Identification of novel drivers of cancer malignancy

SRY-box transcription factor 9 (SOX9) guides cell-fate decisions and maintenance of stem cells during development and adult homeostasis in a wide range of tissues, including the digestive system. SOX9 is frequently overexpressed in cancer where it exerts a pro-oncogenic activity by regulating cancer stem cells (CSCs). In this doctoral thesis, we demonstrate that SOX9 promotes tumor progression through the BMI1-p21 axis. In addition, we used its expression to identify novel drivers of cancer malignancy.
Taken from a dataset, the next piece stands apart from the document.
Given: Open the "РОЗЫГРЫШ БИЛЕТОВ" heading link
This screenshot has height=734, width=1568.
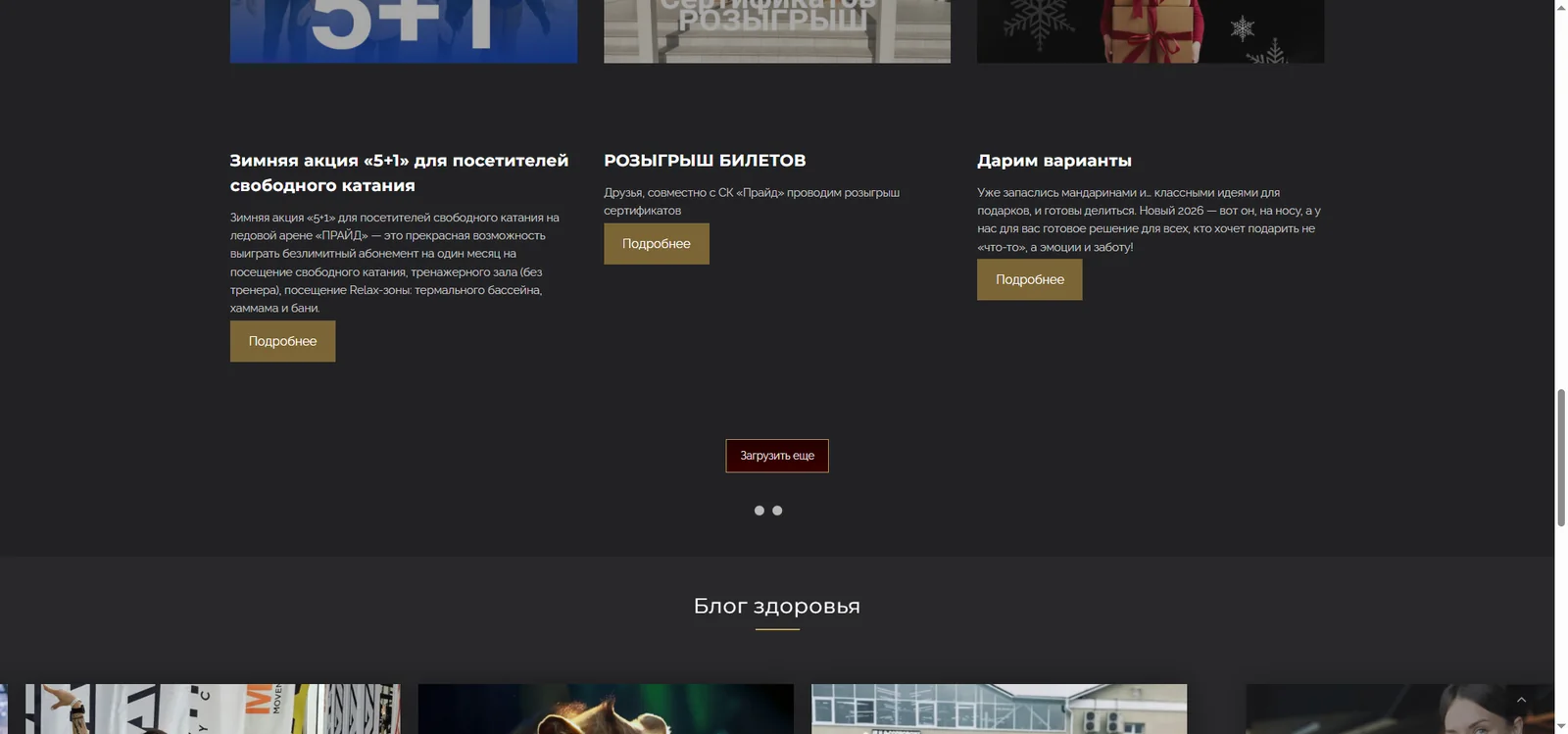Looking at the screenshot, I should click(705, 160).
Thus, among the top genes most positively correlated with SOX9, we identified a four-gene signature comprising KIF11, DIAPH3, TPX2 and ECT2 associated with poor patient survival and therapy resistance in multiple types of cancer. Among these genes, we focused on KIF11 and DIAPH3, deciphering their oncogenic role in CSCs, and cancer progression and malignancy. We also extended our study to the context of gastric homeostasis and Helicobacter pylori infection, finding that SOX9, KIF11 and DIAPH3 are mainly expressed in the pool of gastric progenitor cells and that Sox9+ cells are expanded in response to H. pylori infection. Finally, we identified and tested pharmacological inhibitors of KIF11 and DIAPH3 demonstrating their potential as targets for cancer therapy.